深度学习之目标检测篇——残差网络与FPN结合

  • 特征金字塔
  • 多尺度融合
  • 特征金字塔的网络原理
    在这里插入图片描述
  • 这里是基于resnet网络与Fpn做的结合,主要把resnet中的特征层利用FPN的思想一起结合,实现resnet_fpn。增强目标检测backone的有效性。
  • 代码实现如下:
import torch
from torch import Tensor
from collections import OrderedDict
import torch.nn.functional as F
from torch import nn
from torch.jit.annotations import Tuple, List, Dict


class Bottleneck(nn.Module):
    expansion = 4
    def __init__(self, in_channel, out_channel, stride=1, downsample=None, norm_layer=None):
        super(Bottleneck, self).__init__()
        if norm_layer is None:
            norm_layer = nn.BatchNorm2d
        self.conv1 = nn.Conv2d(in_channels=in_channel, out_channels=out_channel,
                               kernel_size=(1,1), stride=(1,1), bias=False)  # squeeze channels
        self.bn1 = norm_layer(out_channel)
        # -----------------------------------------
        self.conv2 = nn.Conv2d(in_channels=out_channel, out_channels=out_channel,
                               kernel_size=(3,3), stride=(stride,stride), bias=False, padding=(1,1))
        self.bn2 = norm_layer(out_channel)
        # -----------------------------------------
        self.conv3 = nn.Conv2d(in_channels=out_channel, out_channels=out_channel * self.expansion,
                               kernel_size=(1,1), stride=(1,1), bias=False)  # unsqueeze channels
        self.bn3 = norm_layer(out_channel * self.expansion)
        self.relu = nn.ReLU(inplace=True)
        self.downsample = downsample

    def forward(self, x):
        identity = x
        if self.downsample is not None:
            identity = self.downsample(x)
        out = self.conv1(x)
        out = self.bn1(out)
        out = self.relu(out)

        out = self.conv2(out)
        out = self.bn2(out)
        out = self.relu(out)

        out = self.conv3(out)
        out = self.bn3(out)

        out += identity
        out = self.relu(out)

        return out


class ResNet(nn.Module):

    def  __init__(self, block, blocks_num, num_classes=1000, include_top=True, norm_layer=None):
        '''
        :param block:块
        :param blocks_num:块数
        :param num_classes: 分类数
        :param include_top:
        :param norm_layer: BN
        '''
        super(ResNet, self).__init__()
        if norm_layer is None:
            norm_layer = nn.BatchNorm2d
        self._norm_layer = norm_layer

        self.include_top = include_top
        self.in_channel = 64

        self.conv1 = nn.Conv2d(in_channels=3, out_channels=self.in_channel, kernel_size=(7,7), stride=(2,2),
                               padding=(3,3), bias=False)
        self.bn1 = norm_layer(self.in_channel)
        self.relu = nn.ReLU(inplace=True)
        self.maxpool = nn.MaxPool2d(kernel_size=3, stride=2, padding=1)
        self.layer1 = self._make_layer(block, 64, blocks_num[0])
        self.layer2 = self._make_layer(block, 128, blocks_num[1], stride=2)
        self.layer3 = self._make_layer(block, 256, blocks_num[2], stride=2)
        self.layer4 = self._make_layer(block, 512, blocks_num[3], stride=2)

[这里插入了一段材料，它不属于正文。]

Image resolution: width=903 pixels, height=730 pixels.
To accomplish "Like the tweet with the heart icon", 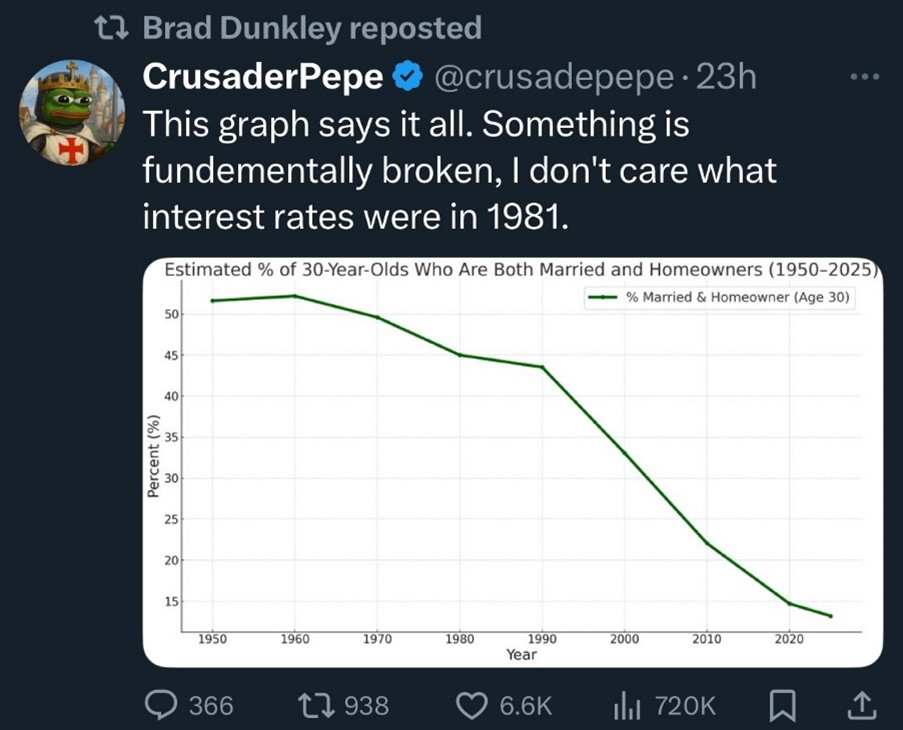I will click(471, 705).
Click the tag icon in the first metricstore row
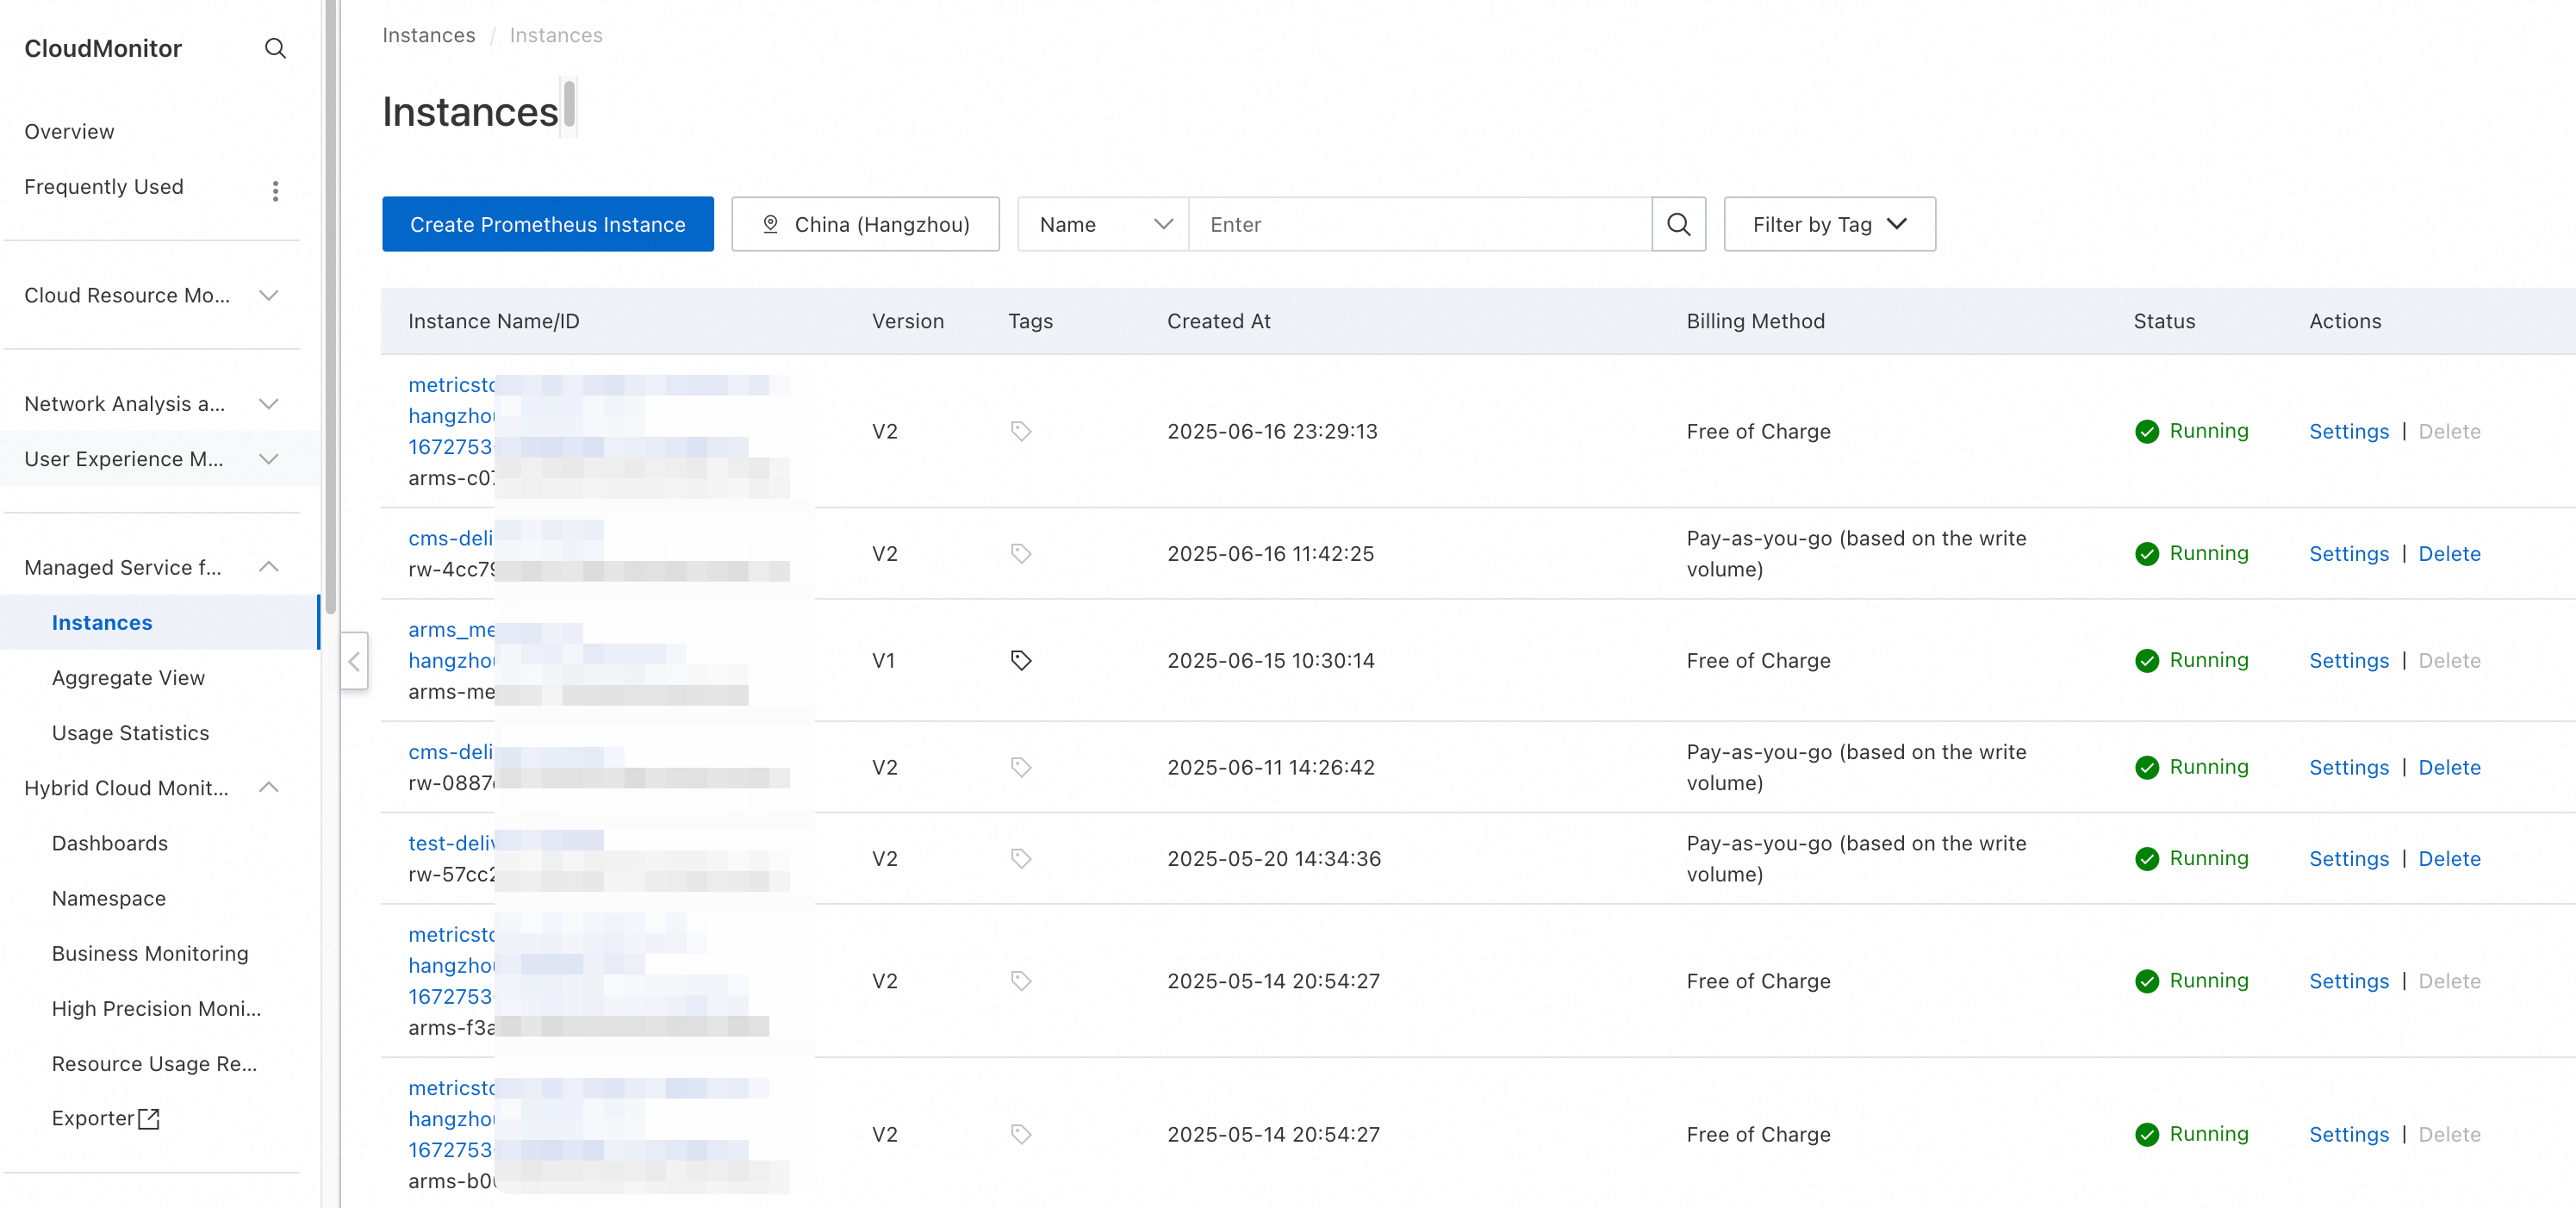Screen dimensions: 2576x1208 tap(1020, 431)

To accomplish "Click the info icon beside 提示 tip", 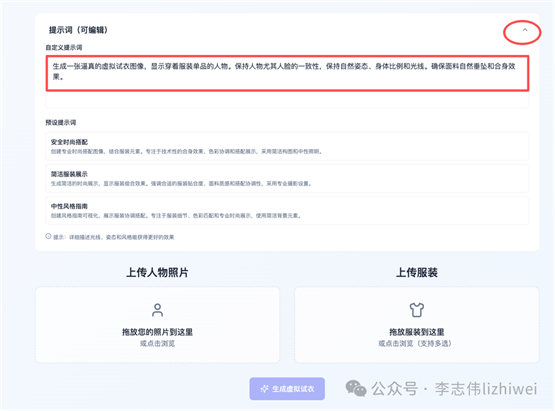I will click(48, 236).
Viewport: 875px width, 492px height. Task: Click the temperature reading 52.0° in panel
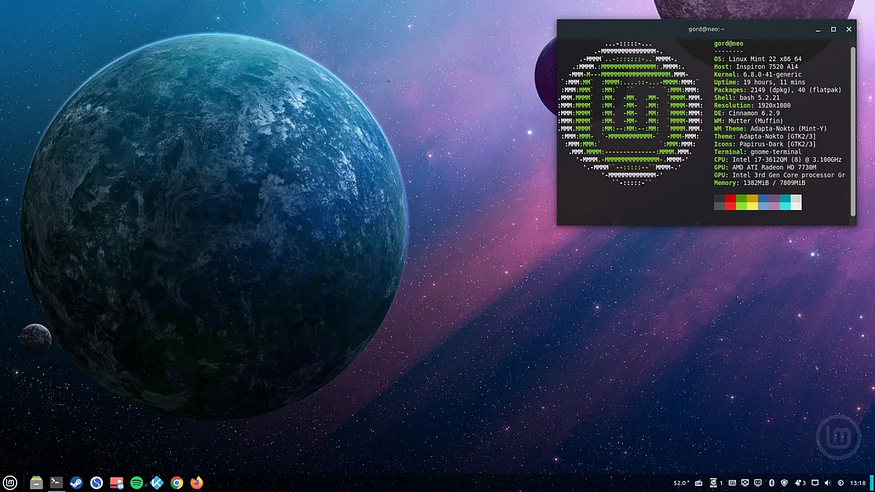pos(682,483)
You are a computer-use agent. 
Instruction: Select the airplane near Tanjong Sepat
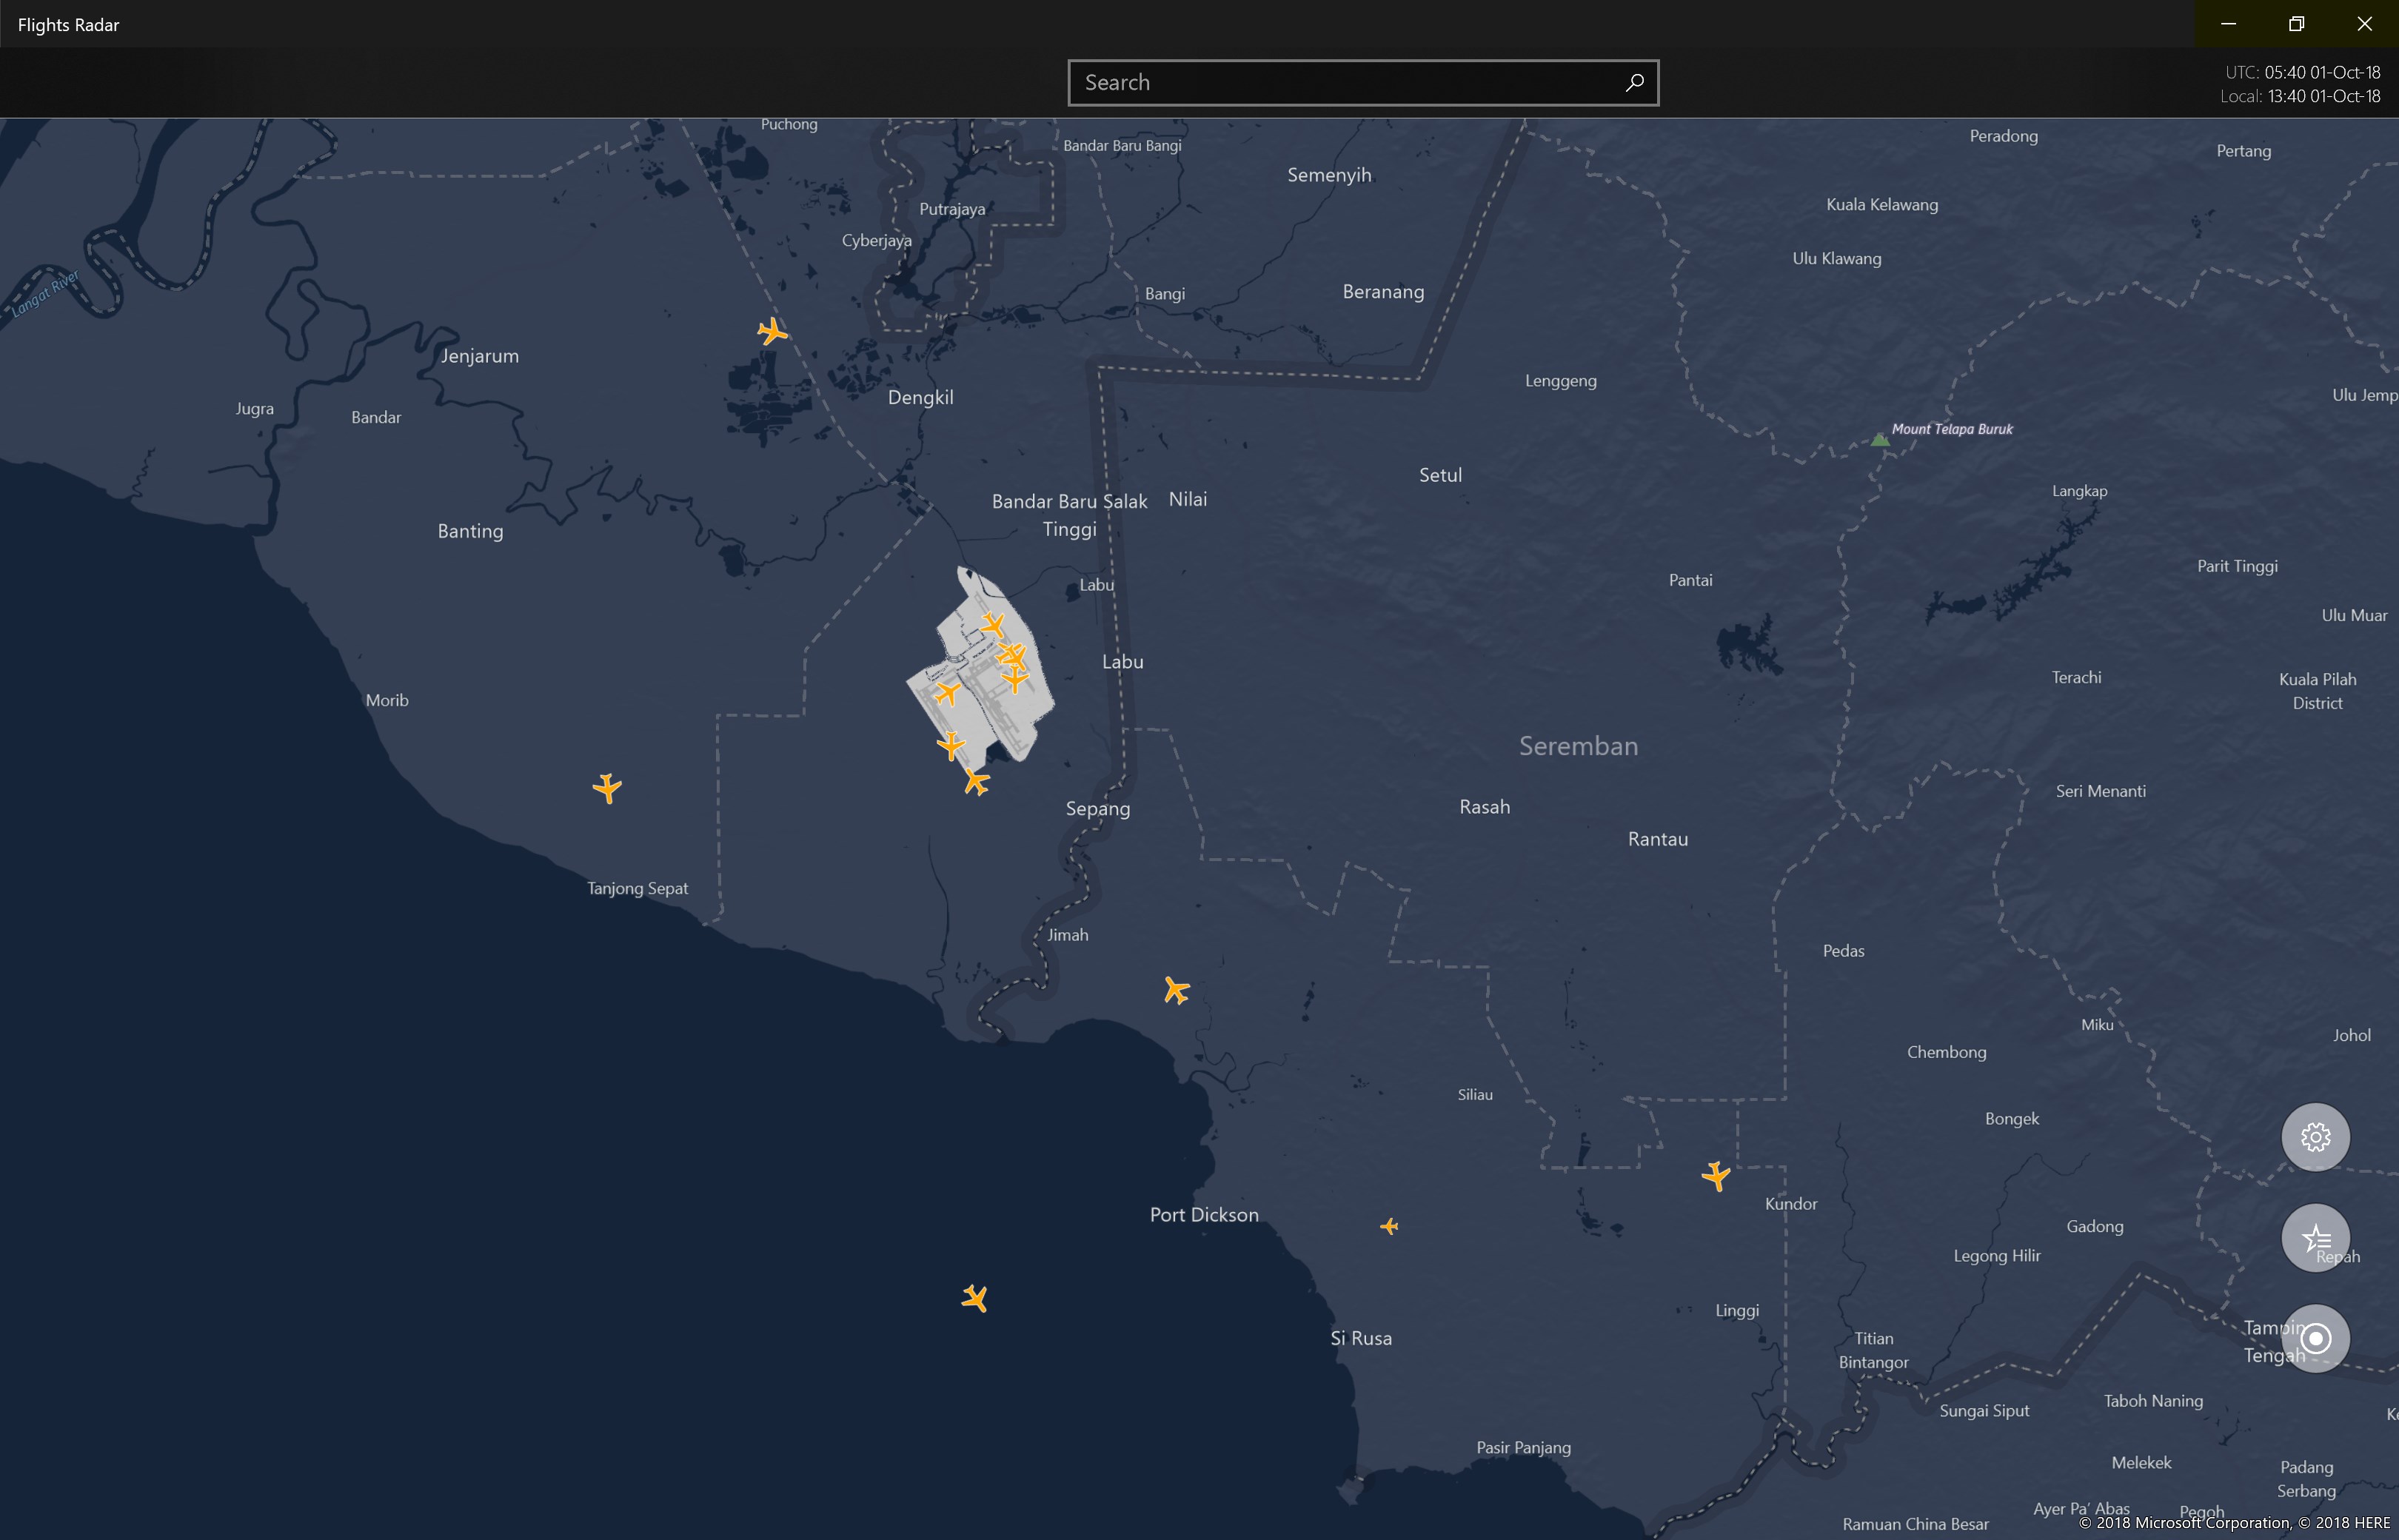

        if self.include_top:
            self.avgpool = nn.AdaptiveAvgPool2d((1, 1))  # output size = (1, 1)
            self.fc = nn.Linear(512 * block.expansion, num_classes)

        '''
        初始化
        '''
        for m in self.modules():
            if isinstance(m, nn.Conv2d):
                nn.init.kaiming_normal_(m.weight, mode='fan_out', nonlinearity='relu')

    def _make_layer(self, block, channel, block_num, stride=1):
        norm_layer = self._norm_layer
        downsample = None
        if stride != 1 or self.in_channel != channel * block.expansion:
            downsample = nn.Sequential(
                nn.Conv2d(self.in_channel, channel * block.expansion, kernel_size=(1,1), stride=(stride,stride), bias=False),
                norm_layer(channel * block.expansion))

        layers = []
        layers.append(block(self.in_channel, channel, downsample=downsample,
                            stride=stride, norm_layer=norm_layer))
        self.in_channel = channel * block.expansion

        for _ in range(1, block_num):
            layers.append(block(self.in_channel, channel, norm_layer=norm_layer))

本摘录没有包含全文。